Open study to investigate if the eradication rate of H. pylori in adults is improved by L. reuteri DSM 17938, as an adjunct during 10-day eradication therapy and for 10 days thereafter. Forty-five (45) patients were included.
The rate of eradication was 93.3% (42/45). In 2/4 (50%) previously treated for H. pylori the infection was also eradicated.
Side effects were reported in 8 subjects: mild diarrhoea for a few days (n=5), and abdominal discomfort (n=3).
Conclusion: Proton pump inhibitor-tetracycline-metronidazole-L. reuteri therapy provided high eradication rates with few side effects, and excellent compliance.
A randomised, double blind, placebo-controlled trial set out to evaluate if 28 days of pre-administration with omeprazole (PPI) combined with L. reuteri (Lr) (strains DSM 17938 + ATCC PTA 6475 = Gastrus) may reduce the bacterial load on its own, and increase eradication rate, in H. pylori (Hp)-infected dyspeptic adults. Fifty-five subjects were randomised, whereof 25 completed in the L. reuteri + PPI group and 28 in the placebo + PPI group. Subjects who thereafter still were positive for Hp infection, received a l0-day triple eradication therapy. Follow-up was then conducted at day 90 after initiation of intervention.
Compared to baseline, there was a decline in the proportion of subjects positive for Hp infection one week after cessation of the 28-day supplementation period and at the follow-up at day 90, but with no significant differences between groups. At day 90, compared to baseline, the overall presence and severity of GI symptoms had improved to the same extent in the two groups, measured by GSRS (Gastrointestinal Symptoms Rating Score).
Conclusion: The administration of L. reuteri Gastrus combined with proton pump inhibitor (PPI) did not improve the rate of eradication of H. pylori.
This was a prospective, double-blind, randomized, placebo-controlled study in 100 H. pylori-positive naïve patients. Lactobacillus reuteri Gastrus (2×10^8 Colony Forming Units) (n=50) or placebo (n=50) were given to the patients throughout the stages of this 3-phase study (pre-eradication, eradication, and follow-up). All patients underwent 13C urea breath test (13C-UBT), blood assessments of gastrin-17 (G17), endoscopy, and the Gastrointestinal Symptom Rating Scale (GSRS). Eradication was confirmed by 13C-UBT 8 weeks after the completion of therapy.

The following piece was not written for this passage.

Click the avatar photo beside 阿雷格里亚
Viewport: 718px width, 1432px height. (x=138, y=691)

During the pre-eradication period, 13C-UBT [delta] decreased by 13% in Lactobacillus reuteri Gastrus as compared with a 4% increase in placebo (-13.2+/-34% vs. 4.3+/-27%; P<0.03). During eradication, GSRS increased significantly in placebo as compared with Lactobacillus reuteri Gastrus (6.8+/-2.9 vs. 4+/-3.1; P<0.01). Significantly less patients in Lactobacillus reuteri Gastrus, as compared with placebo, reported side effects (40.9% vs. 62.8%; P<0.04). An abnormal G17 value was found in patients receiving placebo compared with Lactobacillus reuteri Gastrus (28% vs. 12%; P<0.02). Eradication rate was 75% in Lactobacillus reuteri Gastrus and 65.9% in placebo (P=NS). Lactobacillus reuteri Gastrus increased eradication rate by 9.1% (odds ratio: 1.5).
Conclusions: Lactobacillus reuteri Gastrus alone is able to exert an inhibitory effect on H. pylori growth, and when administered with eradication therapy, it led to a significant reduction in antibiotic-associated side effects. Moreover, Lactobacillus reuteri Gastrus was able to decrease serum G17 levels and to (not significantly) increase the H. pylori-eradication rate.

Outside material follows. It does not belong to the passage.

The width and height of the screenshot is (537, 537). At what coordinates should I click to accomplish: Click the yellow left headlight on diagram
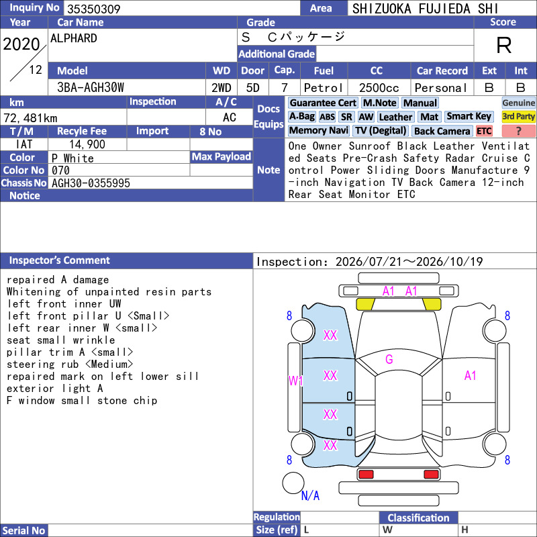point(366,304)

Open trial to evaluate if proton pump inhibitor pantoprazole (PPI) in combination with L. reuteri DSM 17938 may eradicate H. pylori infection in adults. Intervention was administered for 8 weeks + follow-up at 4-6 weeks thereafter. Twenty-two (22) subjects were included, given L. reuteri at the dose of 1×10^8 CFU/d plus 20 mg x 2 of pantoprazole/d.
L. reuteri plus PPI twice a day cured 13.6 % (3/22) of patients with H. pylori infection by intention-to-treat analysis and 14.2 % (3/21) by per protocol analysis. There was a significant reduction in urease activity, comparing baseline to 4–6 weeks post therapy.
Conclusion:L. reuteri may have a potential role in H. pylori eradication therapy if the cure rate can be improved by changes in dose, dosing interval, or duration of therapy.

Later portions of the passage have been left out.